* _Activity_
Each line from the opening of the listing below through the line that contains "Click the status" is to be output exactly as written.

.....

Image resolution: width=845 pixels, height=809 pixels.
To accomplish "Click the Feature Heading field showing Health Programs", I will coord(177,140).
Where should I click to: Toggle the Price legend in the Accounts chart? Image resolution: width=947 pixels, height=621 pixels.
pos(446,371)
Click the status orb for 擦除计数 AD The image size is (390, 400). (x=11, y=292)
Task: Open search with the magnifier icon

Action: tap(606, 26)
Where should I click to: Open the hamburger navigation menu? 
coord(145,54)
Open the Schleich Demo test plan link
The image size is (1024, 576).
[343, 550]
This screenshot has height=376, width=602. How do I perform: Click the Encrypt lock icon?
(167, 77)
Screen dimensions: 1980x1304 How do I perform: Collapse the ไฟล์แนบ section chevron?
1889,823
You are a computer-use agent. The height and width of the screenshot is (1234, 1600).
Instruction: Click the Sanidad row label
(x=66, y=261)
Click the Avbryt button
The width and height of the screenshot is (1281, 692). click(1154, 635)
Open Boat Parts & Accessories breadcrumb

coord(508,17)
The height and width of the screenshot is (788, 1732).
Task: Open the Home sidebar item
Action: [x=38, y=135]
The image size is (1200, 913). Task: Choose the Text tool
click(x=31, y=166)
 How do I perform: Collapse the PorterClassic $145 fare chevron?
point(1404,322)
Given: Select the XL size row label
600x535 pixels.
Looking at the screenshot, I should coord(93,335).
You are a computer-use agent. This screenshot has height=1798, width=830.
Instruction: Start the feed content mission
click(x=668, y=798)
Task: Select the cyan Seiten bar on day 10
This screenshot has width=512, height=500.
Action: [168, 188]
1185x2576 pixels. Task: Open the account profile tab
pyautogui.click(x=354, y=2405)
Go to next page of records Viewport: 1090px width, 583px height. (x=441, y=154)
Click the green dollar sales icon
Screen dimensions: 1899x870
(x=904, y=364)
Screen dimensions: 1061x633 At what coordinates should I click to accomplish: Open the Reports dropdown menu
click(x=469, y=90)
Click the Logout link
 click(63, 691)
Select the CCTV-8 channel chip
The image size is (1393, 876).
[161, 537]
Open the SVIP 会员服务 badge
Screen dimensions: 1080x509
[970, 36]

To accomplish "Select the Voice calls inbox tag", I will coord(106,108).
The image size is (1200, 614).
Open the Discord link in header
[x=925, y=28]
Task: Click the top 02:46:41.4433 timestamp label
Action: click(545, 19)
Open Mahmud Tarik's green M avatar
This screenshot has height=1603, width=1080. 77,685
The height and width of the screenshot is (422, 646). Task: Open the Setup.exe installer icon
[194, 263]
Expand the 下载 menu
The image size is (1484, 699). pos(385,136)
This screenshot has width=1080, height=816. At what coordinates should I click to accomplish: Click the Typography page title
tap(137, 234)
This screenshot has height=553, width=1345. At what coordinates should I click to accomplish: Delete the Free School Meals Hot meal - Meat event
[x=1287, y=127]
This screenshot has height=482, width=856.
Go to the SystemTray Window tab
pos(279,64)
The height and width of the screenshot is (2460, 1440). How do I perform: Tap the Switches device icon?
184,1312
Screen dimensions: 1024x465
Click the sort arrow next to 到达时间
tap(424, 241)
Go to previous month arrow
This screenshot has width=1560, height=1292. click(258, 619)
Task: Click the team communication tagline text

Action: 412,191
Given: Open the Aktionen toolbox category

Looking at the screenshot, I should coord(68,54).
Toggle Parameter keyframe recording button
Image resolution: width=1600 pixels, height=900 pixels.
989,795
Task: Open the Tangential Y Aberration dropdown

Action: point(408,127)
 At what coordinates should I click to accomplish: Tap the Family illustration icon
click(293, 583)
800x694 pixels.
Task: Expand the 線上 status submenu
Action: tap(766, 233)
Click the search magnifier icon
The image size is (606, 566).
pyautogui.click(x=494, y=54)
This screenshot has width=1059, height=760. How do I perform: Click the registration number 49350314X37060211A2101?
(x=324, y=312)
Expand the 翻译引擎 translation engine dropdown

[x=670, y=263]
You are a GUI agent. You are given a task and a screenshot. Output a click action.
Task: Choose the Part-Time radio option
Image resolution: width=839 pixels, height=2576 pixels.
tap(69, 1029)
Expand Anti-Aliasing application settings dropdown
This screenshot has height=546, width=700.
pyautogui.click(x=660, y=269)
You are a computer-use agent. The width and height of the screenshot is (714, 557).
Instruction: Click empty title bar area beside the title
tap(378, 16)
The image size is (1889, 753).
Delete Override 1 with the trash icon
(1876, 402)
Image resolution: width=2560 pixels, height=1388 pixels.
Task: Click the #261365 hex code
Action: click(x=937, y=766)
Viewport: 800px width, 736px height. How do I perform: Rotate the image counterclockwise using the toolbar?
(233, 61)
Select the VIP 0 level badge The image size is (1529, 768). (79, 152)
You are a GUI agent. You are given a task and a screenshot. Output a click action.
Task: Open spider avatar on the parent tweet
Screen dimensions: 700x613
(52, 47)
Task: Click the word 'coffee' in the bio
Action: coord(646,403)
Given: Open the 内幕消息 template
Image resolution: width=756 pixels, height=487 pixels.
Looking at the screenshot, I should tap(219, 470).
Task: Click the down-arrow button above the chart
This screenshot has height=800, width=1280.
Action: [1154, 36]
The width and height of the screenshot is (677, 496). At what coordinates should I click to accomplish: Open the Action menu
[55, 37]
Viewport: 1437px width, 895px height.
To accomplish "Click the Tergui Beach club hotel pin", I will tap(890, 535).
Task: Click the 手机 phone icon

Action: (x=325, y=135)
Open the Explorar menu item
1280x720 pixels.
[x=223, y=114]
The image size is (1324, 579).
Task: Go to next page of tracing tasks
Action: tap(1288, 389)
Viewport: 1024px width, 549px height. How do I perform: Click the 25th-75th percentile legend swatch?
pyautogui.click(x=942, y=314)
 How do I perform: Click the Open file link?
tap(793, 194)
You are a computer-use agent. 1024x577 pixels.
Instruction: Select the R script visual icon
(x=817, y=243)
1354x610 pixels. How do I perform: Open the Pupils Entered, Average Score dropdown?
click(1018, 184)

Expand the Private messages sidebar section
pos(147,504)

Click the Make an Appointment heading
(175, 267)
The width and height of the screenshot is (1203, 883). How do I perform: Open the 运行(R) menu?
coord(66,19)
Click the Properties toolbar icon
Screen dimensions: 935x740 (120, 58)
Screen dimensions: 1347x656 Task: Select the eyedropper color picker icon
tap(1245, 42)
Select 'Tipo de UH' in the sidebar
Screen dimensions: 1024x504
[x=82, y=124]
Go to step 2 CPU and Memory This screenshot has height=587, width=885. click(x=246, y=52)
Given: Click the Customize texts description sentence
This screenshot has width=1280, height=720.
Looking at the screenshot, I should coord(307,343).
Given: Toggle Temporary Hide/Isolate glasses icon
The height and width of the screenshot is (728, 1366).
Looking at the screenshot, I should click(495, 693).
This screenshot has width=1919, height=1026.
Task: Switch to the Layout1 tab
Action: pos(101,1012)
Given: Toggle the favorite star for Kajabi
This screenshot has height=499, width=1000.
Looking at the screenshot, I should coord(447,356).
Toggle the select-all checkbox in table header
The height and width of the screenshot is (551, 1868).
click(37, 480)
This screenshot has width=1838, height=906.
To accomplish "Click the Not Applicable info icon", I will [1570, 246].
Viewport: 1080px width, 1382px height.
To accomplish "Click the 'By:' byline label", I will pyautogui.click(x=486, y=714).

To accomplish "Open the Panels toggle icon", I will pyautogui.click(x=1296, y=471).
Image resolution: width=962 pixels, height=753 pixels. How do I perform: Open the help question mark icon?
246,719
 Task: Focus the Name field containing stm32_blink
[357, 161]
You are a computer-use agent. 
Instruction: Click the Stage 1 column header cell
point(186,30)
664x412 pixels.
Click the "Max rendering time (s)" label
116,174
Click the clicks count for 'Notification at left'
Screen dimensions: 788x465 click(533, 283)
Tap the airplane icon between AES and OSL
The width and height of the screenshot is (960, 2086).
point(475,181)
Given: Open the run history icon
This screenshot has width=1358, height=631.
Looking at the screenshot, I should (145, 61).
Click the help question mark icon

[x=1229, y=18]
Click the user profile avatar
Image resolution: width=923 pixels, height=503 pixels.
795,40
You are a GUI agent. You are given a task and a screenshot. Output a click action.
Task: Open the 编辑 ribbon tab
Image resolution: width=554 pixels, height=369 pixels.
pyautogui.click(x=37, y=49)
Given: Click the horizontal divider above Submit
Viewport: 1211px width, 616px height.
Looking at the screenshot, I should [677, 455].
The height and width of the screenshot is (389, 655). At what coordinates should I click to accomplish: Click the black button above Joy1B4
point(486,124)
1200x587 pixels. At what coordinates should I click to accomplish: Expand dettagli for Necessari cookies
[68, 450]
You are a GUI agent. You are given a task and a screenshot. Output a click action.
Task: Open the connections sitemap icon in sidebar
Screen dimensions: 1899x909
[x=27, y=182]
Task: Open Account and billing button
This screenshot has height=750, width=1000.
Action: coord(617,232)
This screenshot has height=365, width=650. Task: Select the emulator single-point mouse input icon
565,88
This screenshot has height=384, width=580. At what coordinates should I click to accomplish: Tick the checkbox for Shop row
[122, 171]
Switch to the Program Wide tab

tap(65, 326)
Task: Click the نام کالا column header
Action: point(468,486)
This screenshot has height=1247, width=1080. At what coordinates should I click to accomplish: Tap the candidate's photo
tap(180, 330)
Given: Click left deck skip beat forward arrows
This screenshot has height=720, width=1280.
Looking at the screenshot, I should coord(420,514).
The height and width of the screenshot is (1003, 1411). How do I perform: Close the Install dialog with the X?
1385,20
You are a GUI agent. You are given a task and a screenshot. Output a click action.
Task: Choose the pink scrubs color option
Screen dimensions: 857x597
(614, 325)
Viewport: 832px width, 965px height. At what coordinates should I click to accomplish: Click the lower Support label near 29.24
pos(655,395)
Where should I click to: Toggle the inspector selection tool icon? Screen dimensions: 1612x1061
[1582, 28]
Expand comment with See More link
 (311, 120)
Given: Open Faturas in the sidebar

.....

* _Response below_
Image resolution: width=845 pixels, height=809 pixels.
To accomplish "Click the Feature Heading field showing Health Programs", I will coord(177,140).
Where should I click to: Toggle the Price legend in the Accounts chart? Image resolution: width=947 pixels, height=621 pixels.
pos(446,371)
Click the status orb for 擦除计数 AD The image size is (390, 400). (x=11, y=292)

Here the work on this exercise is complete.